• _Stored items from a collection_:
- - -
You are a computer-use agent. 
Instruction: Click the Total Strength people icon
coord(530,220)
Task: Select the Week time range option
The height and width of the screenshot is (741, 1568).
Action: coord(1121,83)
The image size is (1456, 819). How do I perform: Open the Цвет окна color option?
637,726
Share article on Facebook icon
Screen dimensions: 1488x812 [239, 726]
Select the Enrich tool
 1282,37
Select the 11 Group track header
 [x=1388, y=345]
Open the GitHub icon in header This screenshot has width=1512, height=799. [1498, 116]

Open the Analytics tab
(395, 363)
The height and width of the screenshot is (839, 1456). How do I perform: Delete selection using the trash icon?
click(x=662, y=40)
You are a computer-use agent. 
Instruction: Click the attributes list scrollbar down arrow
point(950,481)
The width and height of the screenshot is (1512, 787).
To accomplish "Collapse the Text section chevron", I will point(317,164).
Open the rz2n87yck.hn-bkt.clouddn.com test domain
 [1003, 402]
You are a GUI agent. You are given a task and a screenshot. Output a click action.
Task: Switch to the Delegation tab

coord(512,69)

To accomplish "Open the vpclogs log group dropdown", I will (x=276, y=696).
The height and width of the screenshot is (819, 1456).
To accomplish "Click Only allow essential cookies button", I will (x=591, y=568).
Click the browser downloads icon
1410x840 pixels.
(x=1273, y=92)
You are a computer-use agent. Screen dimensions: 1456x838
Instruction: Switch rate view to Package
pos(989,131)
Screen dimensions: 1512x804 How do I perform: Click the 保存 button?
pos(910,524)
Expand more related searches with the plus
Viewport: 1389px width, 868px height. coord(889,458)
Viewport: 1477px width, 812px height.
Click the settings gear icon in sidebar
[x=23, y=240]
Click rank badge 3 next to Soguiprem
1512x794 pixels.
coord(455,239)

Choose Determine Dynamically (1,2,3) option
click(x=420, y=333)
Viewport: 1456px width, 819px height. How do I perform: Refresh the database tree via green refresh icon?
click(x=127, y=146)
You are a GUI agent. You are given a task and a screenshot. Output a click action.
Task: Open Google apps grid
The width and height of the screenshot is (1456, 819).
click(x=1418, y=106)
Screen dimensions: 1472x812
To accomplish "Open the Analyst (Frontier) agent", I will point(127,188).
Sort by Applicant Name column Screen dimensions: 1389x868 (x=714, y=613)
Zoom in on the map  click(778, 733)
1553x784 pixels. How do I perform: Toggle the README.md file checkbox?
- - -
• _How to complete this task_: From the records above, quote only the lines running from the line with "Choose Determine Dynamically (1,2,3) option" to the line with "Screen dimensions: 1472x812", both lines included.

• _Solved exercise_:
Choose Determine Dynamically (1,2,3) option
click(x=420, y=333)
Viewport: 1456px width, 819px height. How do I perform: Refresh the database tree via green refresh icon?
click(x=127, y=146)
You are a GUI agent. You are given a task and a screenshot. Output a click action.
Task: Open Google apps grid
The width and height of the screenshot is (1456, 819).
click(x=1418, y=106)
Screen dimensions: 1472x812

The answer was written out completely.